We haven't read it, but others have and are dribbling out interesting facts.
Among them are these:
1) Goldman has an ominous-sounding 'reputational risk' department staffed by detectives which investigates new hires
Bloomberg's review of Cohan's book makes Goldman sound both arcane and intimidating.
It claims that Cohan Goldman developed a, 'reputational risk department, staffed by former CIA operatives and private investigators," which, 'vetted new hires and policed employees who got out of line.'
More ominously, it suggests this reputational risk department created the impression that bad things would happen to employees who discredited the firm. A former Goldman trader is quoted as saying 'they' wouldn't, "come to my house and beat me up or something or kill my children." But, 'they' would: "Drag you through court or do something to screw up your life. If you did anything to hurt that firm in any way, all bets were off."
2) The Goldman Sachs building in NY contains secret doors and hidden stairways
The Telegraph's review of Cohan's book makes Goldman sound like the labyrinth on Name of the Rose.

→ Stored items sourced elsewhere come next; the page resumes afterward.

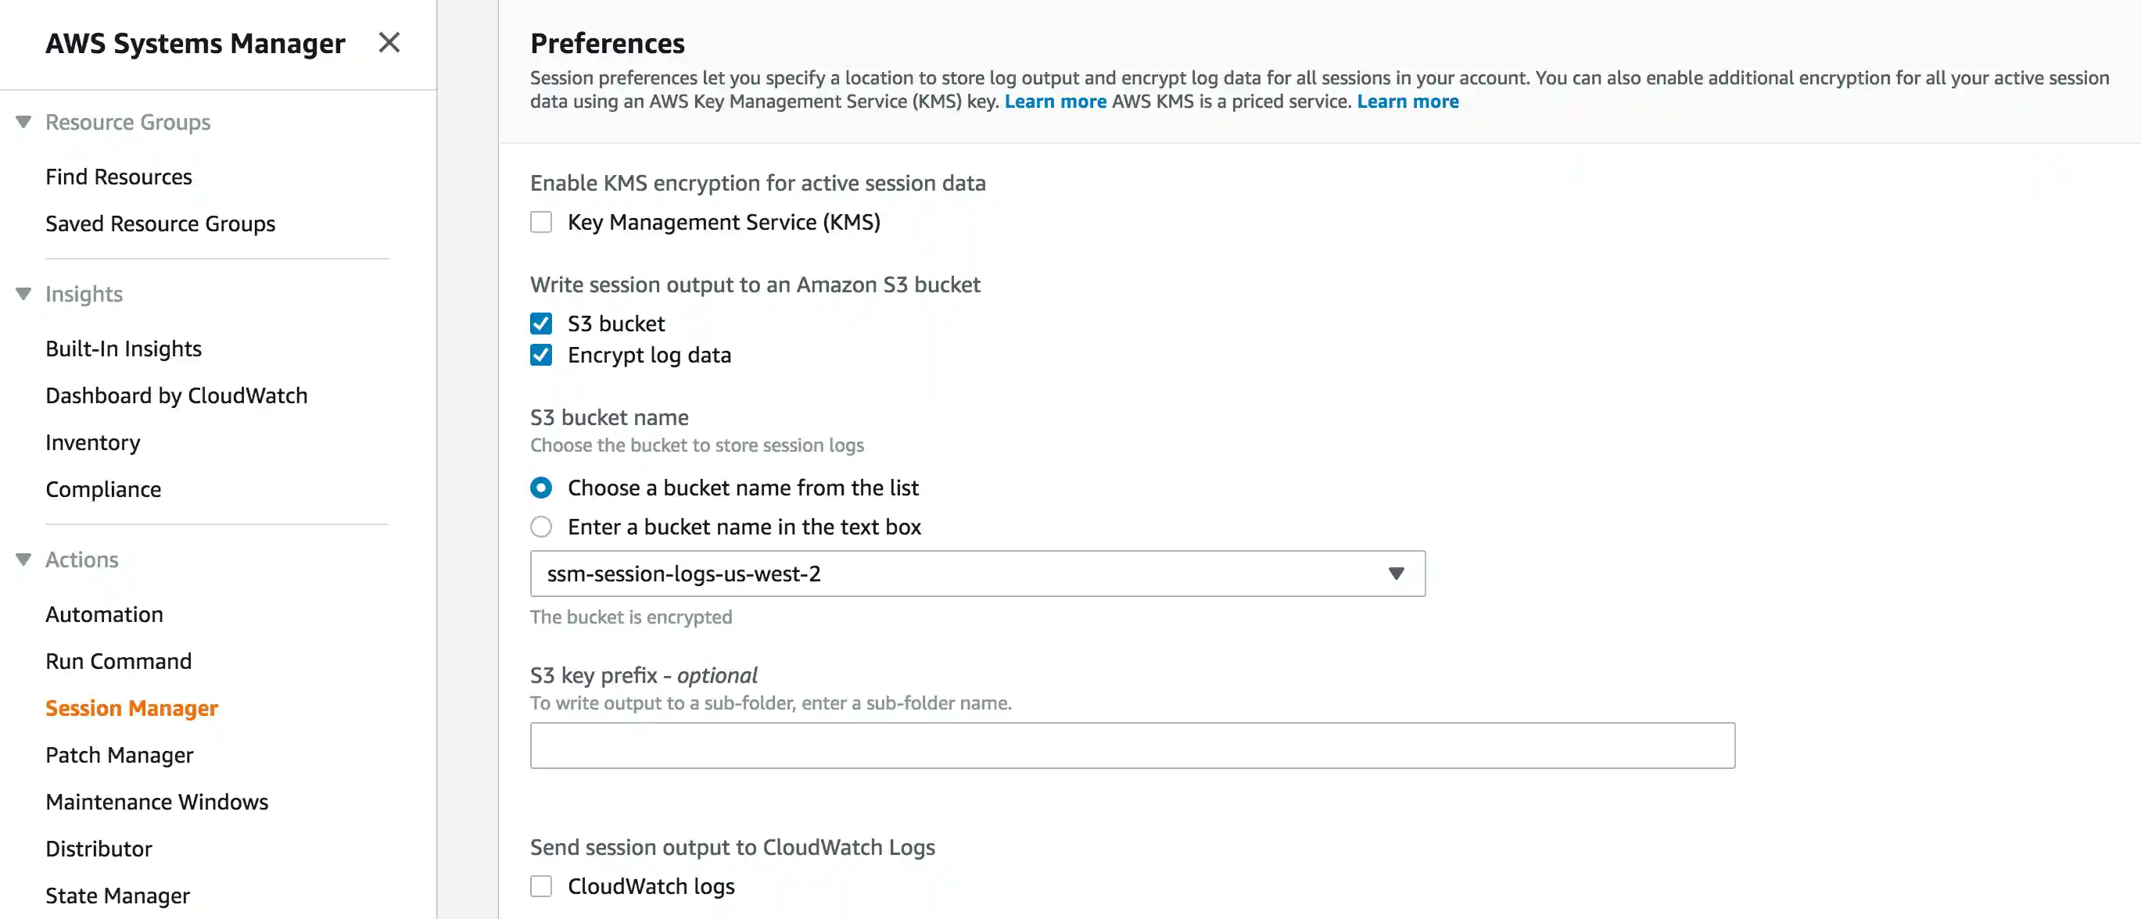Viewport: 2141px width, 919px height.
Task: Uncheck Encrypt log data option
Action: (541, 356)
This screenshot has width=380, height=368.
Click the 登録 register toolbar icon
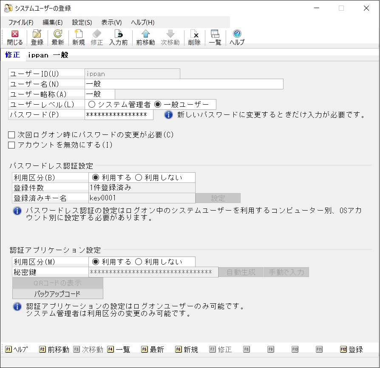37,37
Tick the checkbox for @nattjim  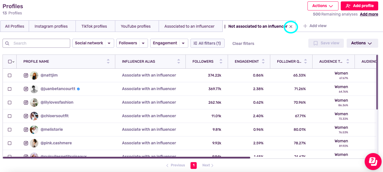click(10, 75)
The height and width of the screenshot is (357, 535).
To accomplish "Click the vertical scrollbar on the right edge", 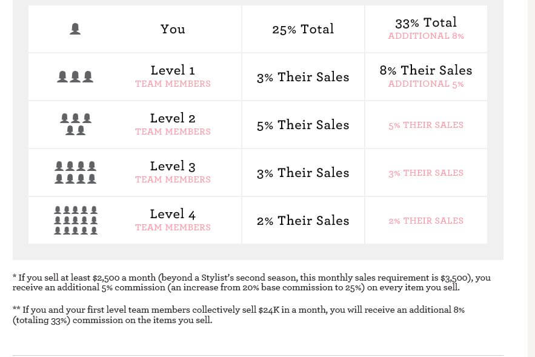I will [531, 178].
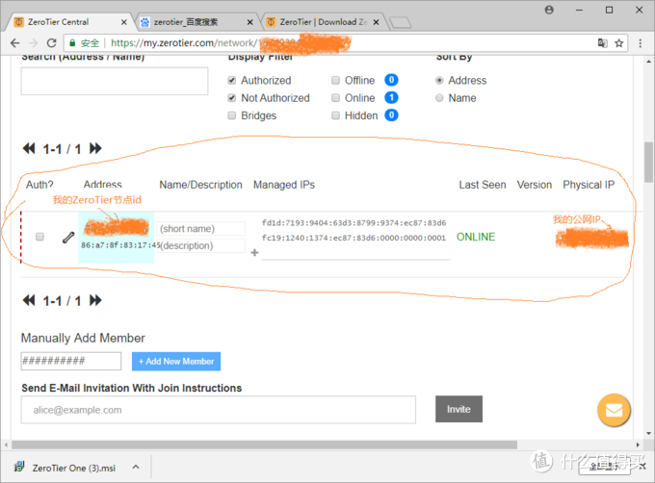This screenshot has width=655, height=483.
Task: Open the Chrome three-dot menu
Action: point(641,42)
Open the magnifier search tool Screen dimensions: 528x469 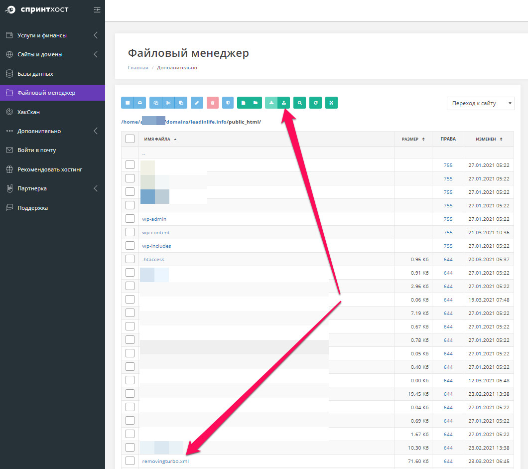[299, 103]
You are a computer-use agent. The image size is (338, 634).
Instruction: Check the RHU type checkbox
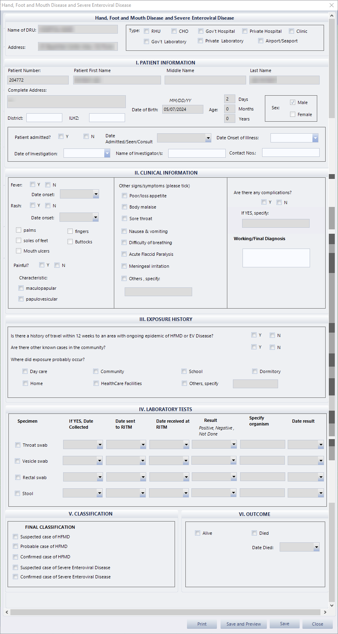pos(147,31)
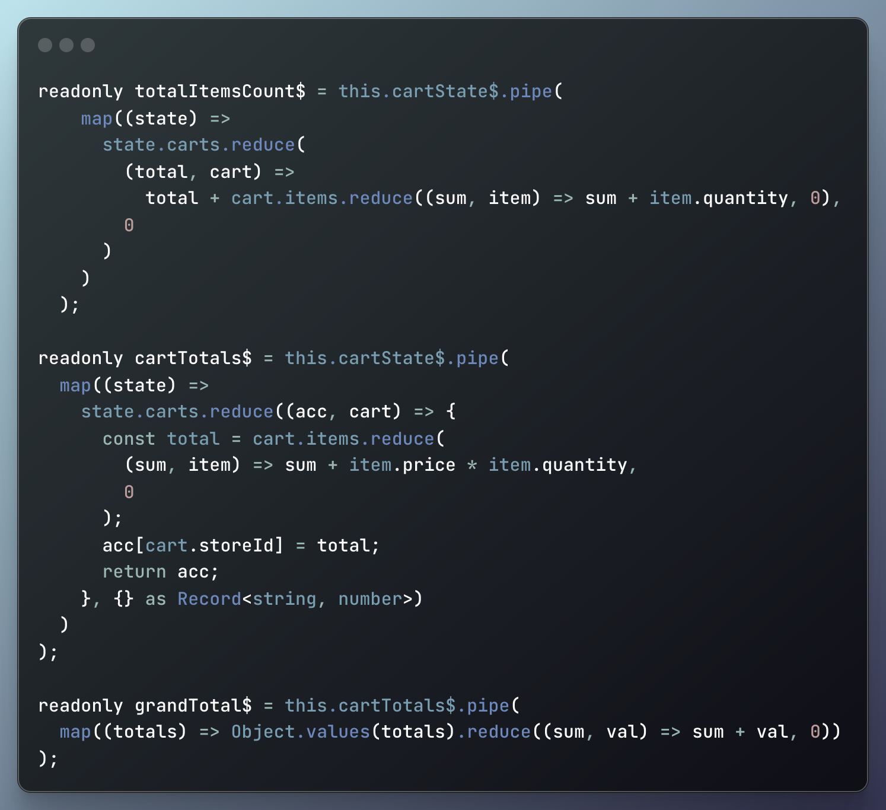This screenshot has width=886, height=810.
Task: Click the string type in the Record generic
Action: pyautogui.click(x=284, y=599)
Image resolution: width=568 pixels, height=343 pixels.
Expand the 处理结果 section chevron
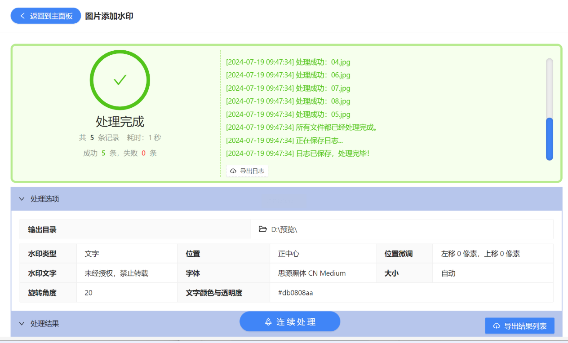[x=22, y=324]
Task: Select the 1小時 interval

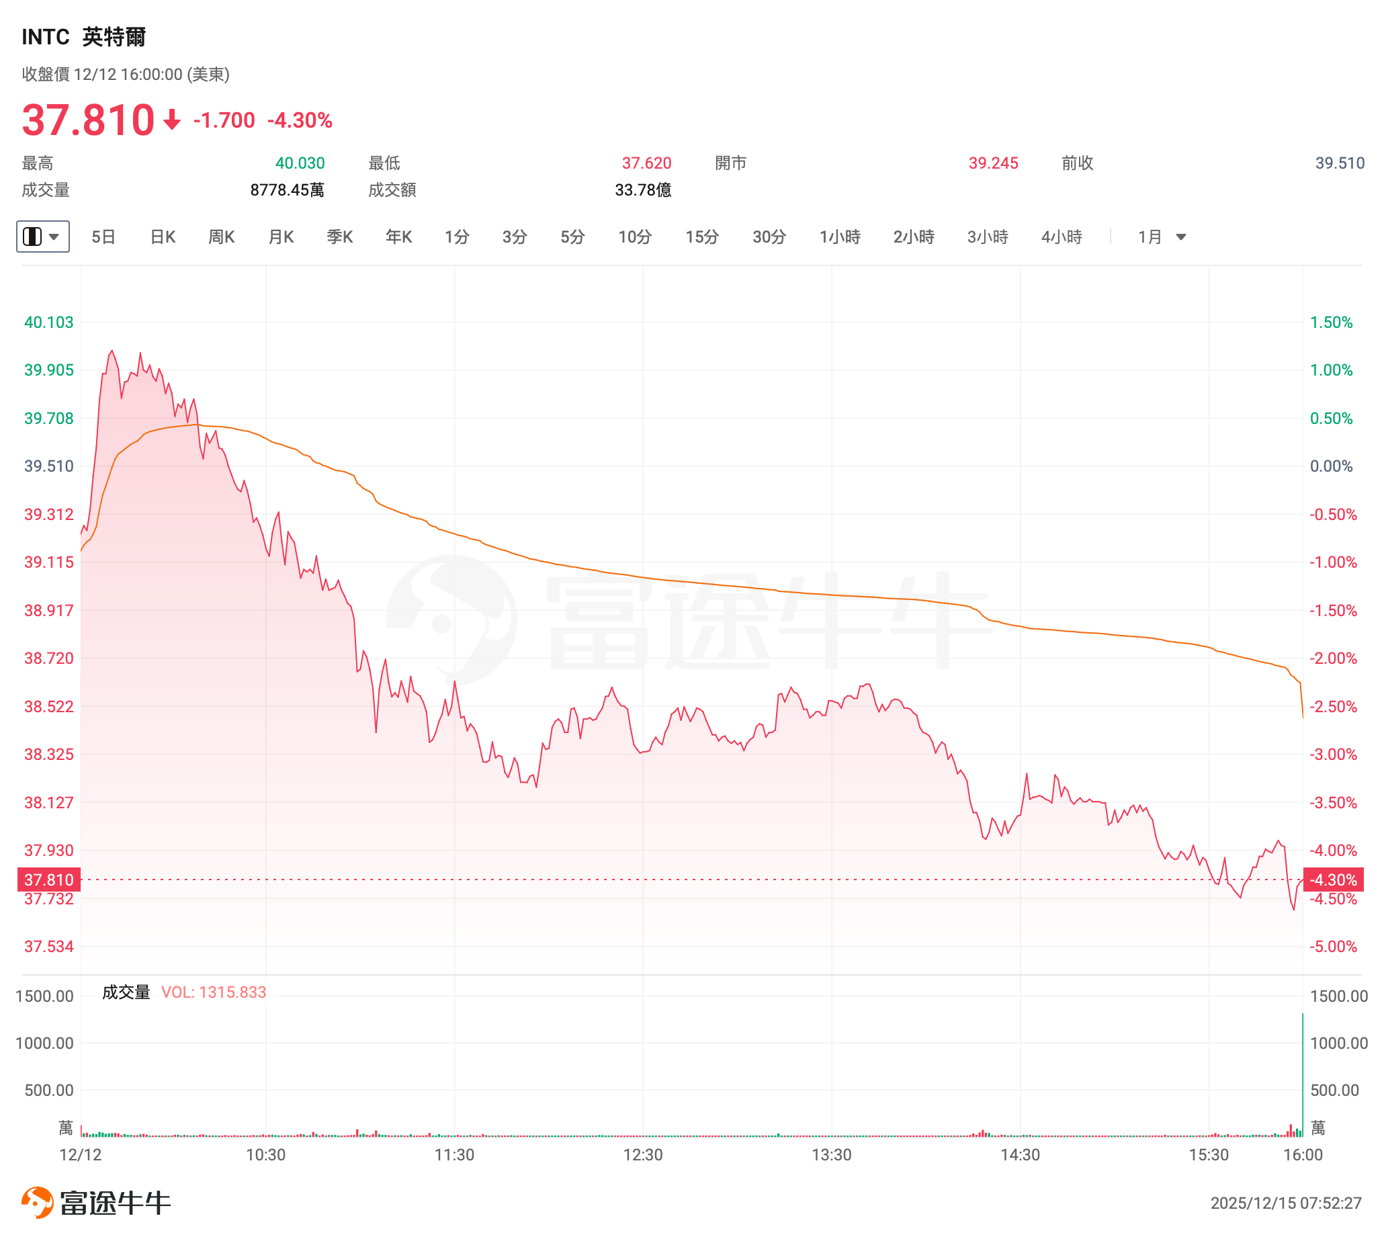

It claims that Lloyd Blankfein was escorted by a, 'beefy security guard,' to a private dining area via a, 'secret door,' leading to a, 'hidden staircase.'
We asked Goldman to comment on the claims in Cohan's book. It declined.
Actually, all banks will seriously scrutinise your past before hiring you
In reality, Goldman's alleged CIA staffed reputational risk department may be nothing unusual.
All banks check CVs and all are obliged to run simple background checks by regulators. One ex-senior corporate financier says these checks often go deeper than merely checking the dates of previous employment.
"One bank had Kroll doing some investigations into my past," he says. "They started questioning why I said I'd lived at a particular address when I wasn't on the electoral register there. I had to point out that was American and wasn't a UK citizen at that time."